◆ **Exercise aim**
Could each record be restated word for word?

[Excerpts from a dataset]
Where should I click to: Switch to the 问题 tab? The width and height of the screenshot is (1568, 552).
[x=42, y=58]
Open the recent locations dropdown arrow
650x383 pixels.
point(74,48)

◆ **Answer to this problem**
Where should I click to: Switch to the 问题 tab? The width and height of the screenshot is (1568, 552).
[x=42, y=58]
Open the recent locations dropdown arrow
650x383 pixels.
point(74,48)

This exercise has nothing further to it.